C’est ce genre d’armes mystérieuses que le Department of Defense, c’est-à-dire le ministère de la défense américain a tenté de développer au début des années 1960. Mais l’oncle Sam n’avait pas pour ambition de créer la foudre ou les tornades. Pour un début, l’armée veut se contenter de provoquer de fortes pluies sur les routes empruntées par l’ennemi. L’objectif c’est de rendre ces routes impraticables en faisant tomber plus de pluie que d’habitude, même pendant la saison sèche. Et si au passage on peut obtenir des glissements de terrain pourquoi pas ?

La première fois qu’on entend parler de l’utilisation de la météo comme une arme c’était dans le cadre ce qu’on a appelé « opération Popeye ». L’armée américaine voulait utiliser l’arme météorologique pour faire pleuvoir et inonder la piste Ho Chi Minh. C’est une route passant par le Laos et le Cambodge et qui servait au transport des combattants et du matériel. 
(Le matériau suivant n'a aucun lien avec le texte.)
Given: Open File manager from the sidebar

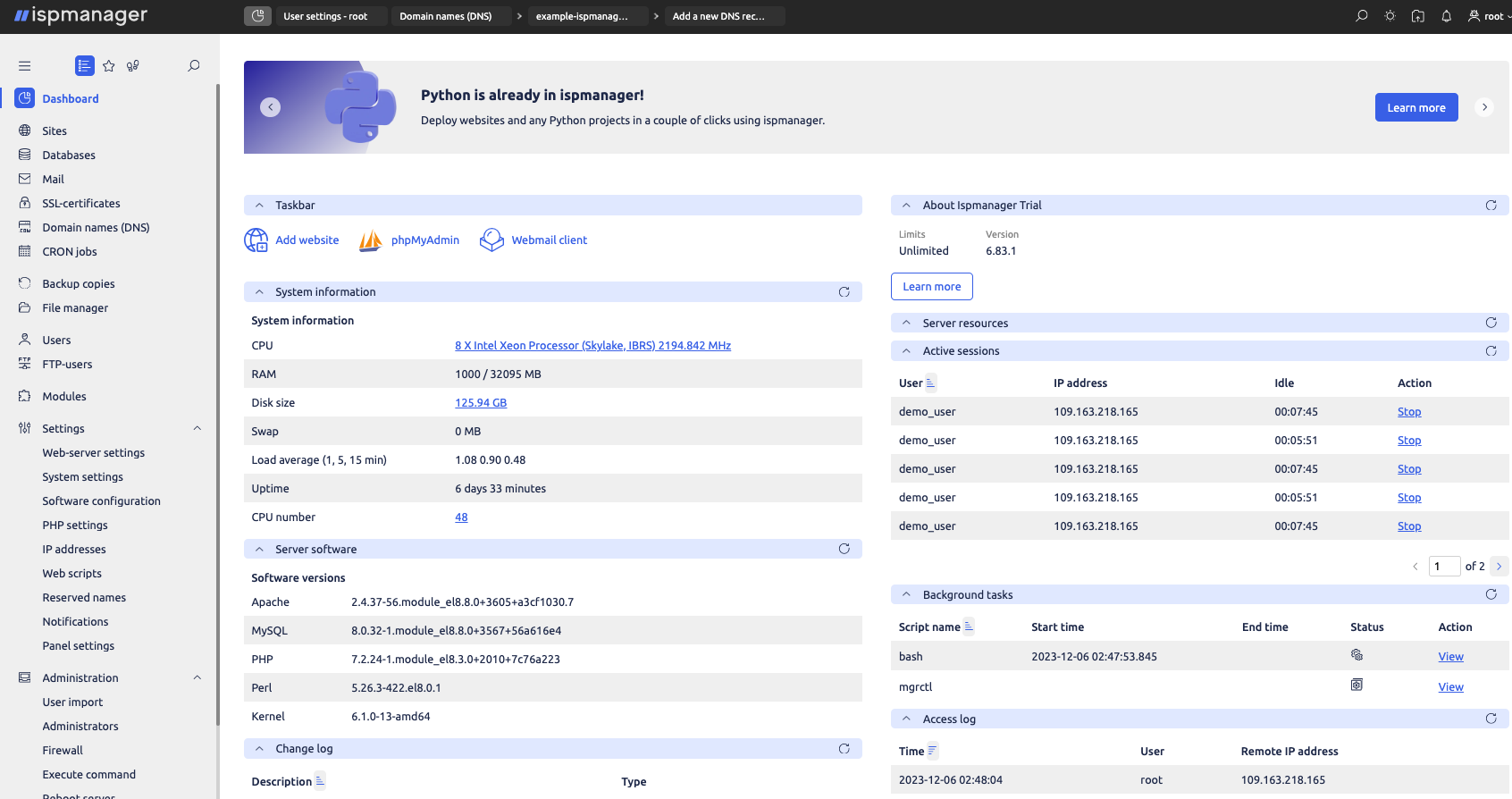Looking at the screenshot, I should tap(75, 308).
Mais ce n’était pas la première fois que l’Amérique envisageait d’utiliser l’arme météorologique contre un ennemi. L’homme qui a découvert qu’on pouvait utiliser la météo pour faire la guerre s’appelle Vincent Schaefer. En 1946, il laisse tomber un peu par hasard un morceau de glace dans une chambre froide très humide. Il se rend compte que les morceaux de glace fracassée transforment son haleine en nuages chargé de gouttes d’eau. 
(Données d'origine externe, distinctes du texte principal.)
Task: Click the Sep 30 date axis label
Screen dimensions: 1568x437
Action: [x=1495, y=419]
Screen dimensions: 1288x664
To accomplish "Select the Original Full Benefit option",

Aussitôt, il reproduit l’expérience à grande échelle au-dessus du Massachusetts. A l’aide d’un petit avion, il disperse près de trois kilogrammes de glace dans un nuage, ce qui provoque presqu’immédiatement une averse de neige. Il se trouve que son partenaire de recherche c’est Irving Langmuir, prix Nobel de chimie 1932 et tête pensante de la recherche militaire américaine. Entre 1947 et 1952, l’armée américaine a financé 255 missions d’ensemencement des nuages. Le but final bien sûr, c’est de provoquer des pluies interminables pour inonder et noyer les soviétiques, le grand ennemi du siècle. 

Avez-vous déjà entendu dire que l’armée soviétique a péri noyé dans de l’eau de pluie ? Bien sûr que non et c’est la preuve que le projet a lamentablement échoué. Mais si vous pensez que les américains ont laissé tomber l’idée, c’est mal les connaitre. Asseyez-vous confortablement, nous vous expliquons maintenant comment gagner une guerre en invoquant la pluie sur la tête de vos ennemis.

Une opération ambitieuse

Les USA sont entrés en guerre contre le Vietnam le premier novembre 1955 et malgré tout leur équipement militaire, ils n’ont pas pu la gagner aussi vite qu’ils le pensaient. Mettez-vous dans la peau des hauts gradés américains des années 60. Vous vous êtes précipités dans une guerre contre un petit pays, convaincu que la victoire serait un jeu d’enfant. Vous avez déjà bataillé dur pendant 12 ans avec toutes les armes en votre possession, mais l’ennemi vous résiste toujours. Tout à coup, un scientifique lève le doigt et propose d’utiliser la pluie pour stopper l’avancée des troupes ennemies. Est-ce qu’à ce moment, vous pouvez vous permettre le luxe de refuser ?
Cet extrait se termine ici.